Q: What is bandwidth? And, by the way, what’s a gigabit?
A: In a network, bandwidth (what engineers call bitrate) is the ability to carry information. The more bandwidth a network has, the more bits of information it can carry in a given amount of time (Each “bit” is a 0 or a 1 – the smallest unit of information). Networks with high bandwidth tend to be more reliable because fewer bottlenecks disturb the flow of information and because the information flows through the network in less time, reducing the chance a disturbance will happen during the trip. These days, many fiber networks are being designed to provide a gigabit (one billion bits) per second to users who need it. In fact, some 2 gigabit per second (2 Gbps) and 10 Gbps systems are deploying now. In a 1 Gbps network, a two-hour video can be downloaded in as little as 16 seconds, and the images will be perfect.

Q: What is Gigabit Fiber Internet?
A: Gigabit Fiber Internet is delivered through fiber optic cables, composed of strands of glass as thin as a human hair. These cables can transmit data at 1000 Megabits per second, which is approximately 100 times faster than the average Internet connection speed in the US.

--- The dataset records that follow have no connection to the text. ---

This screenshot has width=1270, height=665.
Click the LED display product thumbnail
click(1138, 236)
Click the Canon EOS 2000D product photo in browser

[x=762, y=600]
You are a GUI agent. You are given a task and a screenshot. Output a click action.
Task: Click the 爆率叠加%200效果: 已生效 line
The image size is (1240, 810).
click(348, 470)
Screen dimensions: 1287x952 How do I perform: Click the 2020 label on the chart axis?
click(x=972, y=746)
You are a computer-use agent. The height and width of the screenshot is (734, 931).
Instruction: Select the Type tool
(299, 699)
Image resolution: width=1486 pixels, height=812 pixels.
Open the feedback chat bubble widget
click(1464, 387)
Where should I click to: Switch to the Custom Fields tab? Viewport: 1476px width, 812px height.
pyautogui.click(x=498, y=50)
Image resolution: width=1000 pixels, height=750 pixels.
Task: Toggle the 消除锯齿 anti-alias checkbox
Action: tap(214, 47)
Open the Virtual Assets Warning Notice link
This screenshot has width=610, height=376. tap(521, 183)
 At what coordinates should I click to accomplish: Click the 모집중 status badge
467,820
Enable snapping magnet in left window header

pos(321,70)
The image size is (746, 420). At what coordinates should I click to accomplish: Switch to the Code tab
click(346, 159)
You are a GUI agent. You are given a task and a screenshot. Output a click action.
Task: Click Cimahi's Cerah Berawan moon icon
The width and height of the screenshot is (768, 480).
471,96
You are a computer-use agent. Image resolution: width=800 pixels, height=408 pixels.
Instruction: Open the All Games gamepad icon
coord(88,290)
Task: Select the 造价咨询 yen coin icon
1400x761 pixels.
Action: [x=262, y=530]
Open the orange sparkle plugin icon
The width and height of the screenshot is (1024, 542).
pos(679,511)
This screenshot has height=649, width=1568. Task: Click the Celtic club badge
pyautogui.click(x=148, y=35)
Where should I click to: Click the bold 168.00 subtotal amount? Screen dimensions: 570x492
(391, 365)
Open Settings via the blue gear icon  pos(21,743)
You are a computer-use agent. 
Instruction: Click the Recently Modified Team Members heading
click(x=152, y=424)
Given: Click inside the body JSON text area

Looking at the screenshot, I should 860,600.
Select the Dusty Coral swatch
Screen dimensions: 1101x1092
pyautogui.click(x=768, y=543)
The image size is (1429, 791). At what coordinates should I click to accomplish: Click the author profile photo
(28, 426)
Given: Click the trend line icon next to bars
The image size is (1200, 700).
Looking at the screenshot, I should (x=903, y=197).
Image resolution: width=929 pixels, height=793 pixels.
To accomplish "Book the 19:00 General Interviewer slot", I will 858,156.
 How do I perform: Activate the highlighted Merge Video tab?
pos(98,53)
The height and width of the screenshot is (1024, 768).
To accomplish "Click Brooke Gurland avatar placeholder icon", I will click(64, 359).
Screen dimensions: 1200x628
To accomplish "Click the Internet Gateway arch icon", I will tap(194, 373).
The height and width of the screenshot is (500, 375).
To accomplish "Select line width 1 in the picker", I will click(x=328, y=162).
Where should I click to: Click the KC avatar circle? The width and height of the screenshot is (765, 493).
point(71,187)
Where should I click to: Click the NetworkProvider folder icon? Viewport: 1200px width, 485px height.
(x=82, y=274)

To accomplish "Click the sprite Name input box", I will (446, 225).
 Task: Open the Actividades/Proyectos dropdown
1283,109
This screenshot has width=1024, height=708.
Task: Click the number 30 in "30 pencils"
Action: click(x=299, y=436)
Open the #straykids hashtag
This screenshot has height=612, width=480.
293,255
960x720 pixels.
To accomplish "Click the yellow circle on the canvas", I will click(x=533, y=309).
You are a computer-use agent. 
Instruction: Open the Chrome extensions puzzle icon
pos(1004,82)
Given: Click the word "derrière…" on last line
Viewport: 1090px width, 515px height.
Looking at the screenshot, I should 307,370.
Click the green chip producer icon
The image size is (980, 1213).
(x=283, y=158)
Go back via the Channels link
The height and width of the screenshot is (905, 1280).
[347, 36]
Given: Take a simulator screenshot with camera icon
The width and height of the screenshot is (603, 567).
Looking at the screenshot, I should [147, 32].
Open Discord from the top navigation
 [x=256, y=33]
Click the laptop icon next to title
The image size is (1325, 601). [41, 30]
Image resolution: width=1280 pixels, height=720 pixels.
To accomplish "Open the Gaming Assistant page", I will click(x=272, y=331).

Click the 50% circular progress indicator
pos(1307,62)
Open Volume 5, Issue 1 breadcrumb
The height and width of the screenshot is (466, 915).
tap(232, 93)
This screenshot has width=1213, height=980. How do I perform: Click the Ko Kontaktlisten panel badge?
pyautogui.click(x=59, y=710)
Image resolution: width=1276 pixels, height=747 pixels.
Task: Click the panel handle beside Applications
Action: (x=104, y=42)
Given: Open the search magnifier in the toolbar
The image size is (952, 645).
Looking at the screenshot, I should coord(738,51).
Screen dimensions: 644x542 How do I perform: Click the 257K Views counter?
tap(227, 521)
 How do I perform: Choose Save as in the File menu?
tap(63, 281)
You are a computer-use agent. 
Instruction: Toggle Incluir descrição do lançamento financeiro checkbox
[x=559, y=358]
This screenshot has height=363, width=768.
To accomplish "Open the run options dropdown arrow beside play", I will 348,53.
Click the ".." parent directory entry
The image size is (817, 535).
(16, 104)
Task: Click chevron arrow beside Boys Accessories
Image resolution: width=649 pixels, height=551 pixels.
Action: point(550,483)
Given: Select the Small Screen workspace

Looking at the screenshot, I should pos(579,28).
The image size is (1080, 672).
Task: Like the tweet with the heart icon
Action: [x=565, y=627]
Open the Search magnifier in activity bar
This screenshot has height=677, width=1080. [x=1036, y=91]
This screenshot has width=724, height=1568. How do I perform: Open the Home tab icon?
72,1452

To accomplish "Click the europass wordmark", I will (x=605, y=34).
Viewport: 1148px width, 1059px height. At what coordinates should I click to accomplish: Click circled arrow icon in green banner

Q: How much bandwidth – or information delivered by bandwidth – do we need?
A: The amount of bandwidth we need grows every year. Worldwide Internet traffic roughly doubles every two years and has increased even faster lately because of smartphone use. The biggest growth has been for video – traditional pay TV, over-the-top or Internet-based video, and video communications. By the end of 2013, network equipment vendor Cisco noted that traffic had reached levels not expected until 2020 – seven years ahead of schedule. Video requires not only extra bandwidth but also extra reliability. The smallest delay in data transmission can result in distorted views. More video is available than ever before, and people are watching video on more screens at once. In addition, video formats are becoming more bandwidth-intensive. HDTV can require 8 megabits per second (Mbps) or even more for fast action, such as in sporting events, with MPEG-4 compression technology. So-called 3D immersive HDTV – already used in some academic and industrial settings for telepresence – requires between 50 Mbps and 300 Mbps. 4K video, which has four times the pixels of today’s best quality HDTV broadcasts, requires 16 to 32 Mbps even with new HEVC compression technology, depending on how fast the screen action is and how much of the screen is taken up by fast-moving objects. Virtual-reality (VR) video is now becoming readily available, not just for movies but on Internet news sites. VR adds visual information to each frame, making possible multiple alternative views, and thus can vastly increase file sizes and bandwidth requirements.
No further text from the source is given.